If you want to consider how bad it could have been, there are a number of prime examples such as Mugabe and Mobutu, or Mandela's own wife Winnie. (though to be fair, it was easier for Mandela not to be tempted by power by sitting in jail rather than running the day-to-day operations of an outlawed and persecuted resistance)
There's a good parallel between Mandela and Guzmão of East Timor.
I like my heroes with human flaws and complexities, not superficial 1-dimensional features. The book (not movie) "Last Temptation of Christ" is a wonderful example of how humanness enhances rather than detracts from a character.
by PeraclesPlease on Fri, 12/13/2013 - 5:10am
The outpouring of feeling from the South African public to Nelson Mandela's life seem to suggest your viewpoint is limited to yourself.
by rmrd0000 on Fri, 12/13/2013 - 8:52am
I don't see the claim that he was a 13-dimensional chess type; maybe I missed it.
If you like your heroes with human flaws, then isn't Mandela the hero for you?
I guess the temptation to glorify or condemn folks on their way up Mount Olympus is hard to resist. Somehow, we feel the need to do it.
I'm a bit like you and AA: I like to explore all the nooks and crannies of a person's life and see what was what. Keep that broad brush in the pail.
It's possible to describe big achievements in a way that makes them seem ordinary, and I think you've done that a bit here. For example...
"...and could smooth track the fast transition to majority rule and provide an informative but not overly punitive review of apartheid - letting the country move forward."
That's a HUGE accomplishment in my book, a point you allow in your next sentence where you describe how bad it could (easily) have been. "Smooth track"? What about the courage and personal and leadership qualities required to do that? Could he have accomplished that if he had not been held in such high esteem by so many people?

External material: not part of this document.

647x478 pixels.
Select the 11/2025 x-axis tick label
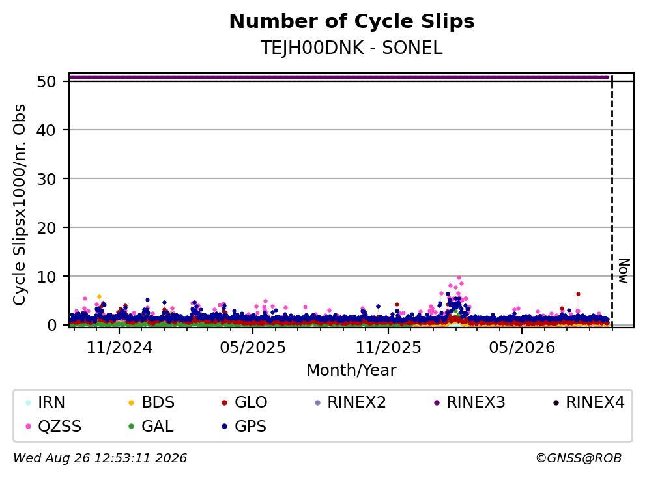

But overall, I don't see anyway around it: Mandela was a great man who made many sacrifices for his people and country. He could've just decided to leave bad enough alone and gone about his business like other people did. It's good and necessary to uncover all of him, including his flaws, but it seems churlish to deny him this honor.
by Peter Schwartz on Fri, 12/13/2013 - 9:48am
The bottom line is that most men abused and imprisoned like Mandela would not have turned out the way he did.Mandela's ability to be angry but to forgive for the good of the country makes him 20-dimensional.
The idea that people who praise Mandela, Martin Luther King, etc don't take into consideration the warts is ridiculous. Mandela was not nonviolent but he began with the least lethal option as a beginning. Martin Luther King was nonviolent, but realized that he was aided by the threat that Malcolm X represented to those in power.
At the end of the day, both men accomplished great things. The need to search for flaws in individuals seems to me as much of a problem as those who claim that we should get the dirt on the guy. Bias is in operation in either case.
Mandela committed violence, Martin Luther King put children at risk. Mandela was a poor father. Martin Luther King Jr was an adulterer. The important part of both stories for future generations is how did both men find the courage to do what they did.What internal mechanism kept them going? That is the more important question to me. The tabloid stuff is just mental catnip.